◆ **Task goal**:
Complete, exact copies of all entries are needed.

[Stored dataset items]

▶

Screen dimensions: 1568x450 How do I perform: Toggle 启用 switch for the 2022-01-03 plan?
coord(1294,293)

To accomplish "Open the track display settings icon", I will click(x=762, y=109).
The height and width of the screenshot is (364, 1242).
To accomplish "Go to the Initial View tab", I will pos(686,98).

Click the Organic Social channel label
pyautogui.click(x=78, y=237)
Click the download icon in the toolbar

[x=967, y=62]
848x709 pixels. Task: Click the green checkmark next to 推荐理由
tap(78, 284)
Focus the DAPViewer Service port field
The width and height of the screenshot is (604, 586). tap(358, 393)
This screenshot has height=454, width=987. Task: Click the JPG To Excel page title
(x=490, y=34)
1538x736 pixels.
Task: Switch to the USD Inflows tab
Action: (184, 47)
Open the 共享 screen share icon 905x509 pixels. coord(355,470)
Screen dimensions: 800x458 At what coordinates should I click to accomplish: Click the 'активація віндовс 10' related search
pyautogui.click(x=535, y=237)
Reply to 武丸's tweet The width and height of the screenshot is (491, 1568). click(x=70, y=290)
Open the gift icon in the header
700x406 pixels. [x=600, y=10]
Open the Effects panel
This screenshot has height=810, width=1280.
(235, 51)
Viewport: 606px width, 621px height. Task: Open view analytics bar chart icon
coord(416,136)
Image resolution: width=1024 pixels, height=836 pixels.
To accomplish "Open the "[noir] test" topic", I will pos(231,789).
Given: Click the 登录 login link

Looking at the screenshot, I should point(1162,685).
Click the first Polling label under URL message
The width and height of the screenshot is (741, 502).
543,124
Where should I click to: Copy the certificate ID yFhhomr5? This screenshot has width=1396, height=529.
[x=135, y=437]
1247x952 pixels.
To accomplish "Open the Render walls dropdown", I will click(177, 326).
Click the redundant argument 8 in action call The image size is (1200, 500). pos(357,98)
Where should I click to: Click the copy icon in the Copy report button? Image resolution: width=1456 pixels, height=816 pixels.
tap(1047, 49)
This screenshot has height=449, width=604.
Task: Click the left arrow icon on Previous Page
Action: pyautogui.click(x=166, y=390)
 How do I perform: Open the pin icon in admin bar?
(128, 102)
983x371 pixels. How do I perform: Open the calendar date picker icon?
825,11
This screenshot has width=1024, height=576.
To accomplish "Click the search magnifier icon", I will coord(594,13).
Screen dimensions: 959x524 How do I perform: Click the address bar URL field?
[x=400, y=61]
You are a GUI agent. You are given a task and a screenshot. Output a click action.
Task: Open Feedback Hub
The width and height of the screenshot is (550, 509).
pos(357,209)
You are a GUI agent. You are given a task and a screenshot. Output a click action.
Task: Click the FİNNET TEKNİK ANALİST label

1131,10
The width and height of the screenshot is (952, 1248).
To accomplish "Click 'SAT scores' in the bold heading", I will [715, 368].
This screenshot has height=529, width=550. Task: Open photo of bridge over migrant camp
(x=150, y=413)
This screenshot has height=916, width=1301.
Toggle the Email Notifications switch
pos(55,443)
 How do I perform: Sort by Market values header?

◀

◆ **Answer below**:
Screen dimensions: 1568x450 How do I perform: Toggle 启用 switch for the 2022-01-03 plan?
coord(1294,293)

To accomplish "Open the track display settings icon", I will click(x=762, y=109).
The height and width of the screenshot is (364, 1242).
To accomplish "Go to the Initial View tab", I will pos(686,98).

Click the Organic Social channel label
pyautogui.click(x=78, y=237)
Click the download icon in the toolbar

[x=967, y=62]
848x709 pixels. Task: Click the green checkmark next to 推荐理由
tap(78, 284)
Focus the DAPViewer Service port field
The width and height of the screenshot is (604, 586). tap(358, 393)
This screenshot has height=454, width=987. Task: Click the JPG To Excel page title
(x=490, y=34)
1538x736 pixels.
Task: Switch to the USD Inflows tab
Action: (184, 47)
Open the 共享 screen share icon 905x509 pixels. coord(355,470)
Screen dimensions: 800x458 At what coordinates should I click to accomplish: Click the 'активація віндовс 10' related search
pyautogui.click(x=535, y=237)
Reply to 武丸's tweet The width and height of the screenshot is (491, 1568). click(x=70, y=290)
Open the gift icon in the header
700x406 pixels. [x=600, y=10]
Open the Effects panel
This screenshot has height=810, width=1280.
(235, 51)
Viewport: 606px width, 621px height. Task: Open view analytics bar chart icon
coord(416,136)
Image resolution: width=1024 pixels, height=836 pixels.
To accomplish "Open the "[noir] test" topic", I will pos(231,789).
Given: Click the 登录 login link

Looking at the screenshot, I should point(1162,685).
Click the first Polling label under URL message
The width and height of the screenshot is (741, 502).
543,124
Where should I click to: Copy the certificate ID yFhhomr5? This screenshot has width=1396, height=529.
[x=135, y=437]
1247x952 pixels.
To accomplish "Open the Render walls dropdown", I will click(177, 326).
Click the redundant argument 8 in action call The image size is (1200, 500). pos(357,98)
Where should I click to: Click the copy icon in the Copy report button? Image resolution: width=1456 pixels, height=816 pixels.
tap(1047, 49)
This screenshot has height=449, width=604.
Task: Click the left arrow icon on Previous Page
Action: pyautogui.click(x=166, y=390)
 How do I perform: Open the pin icon in admin bar?
(128, 102)
983x371 pixels. How do I perform: Open the calendar date picker icon?
825,11
This screenshot has width=1024, height=576.
To accomplish "Click the search magnifier icon", I will coord(594,13).
Screen dimensions: 959x524 How do I perform: Click the address bar URL field?
[x=400, y=61]
You are a GUI agent. You are given a task and a screenshot. Output a click action.
Task: Open Feedback Hub
The width and height of the screenshot is (550, 509).
pos(357,209)
You are a GUI agent. You are given a task and a screenshot. Output a click action.
Task: Click the FİNNET TEKNİK ANALİST label

1131,10
The width and height of the screenshot is (952, 1248).
To accomplish "Click 'SAT scores' in the bold heading", I will [715, 368].
This screenshot has height=529, width=550. Task: Open photo of bridge over migrant camp
(x=150, y=413)
This screenshot has height=916, width=1301.
Toggle the Email Notifications switch
pos(55,443)
 How do I perform: Sort by Market values header?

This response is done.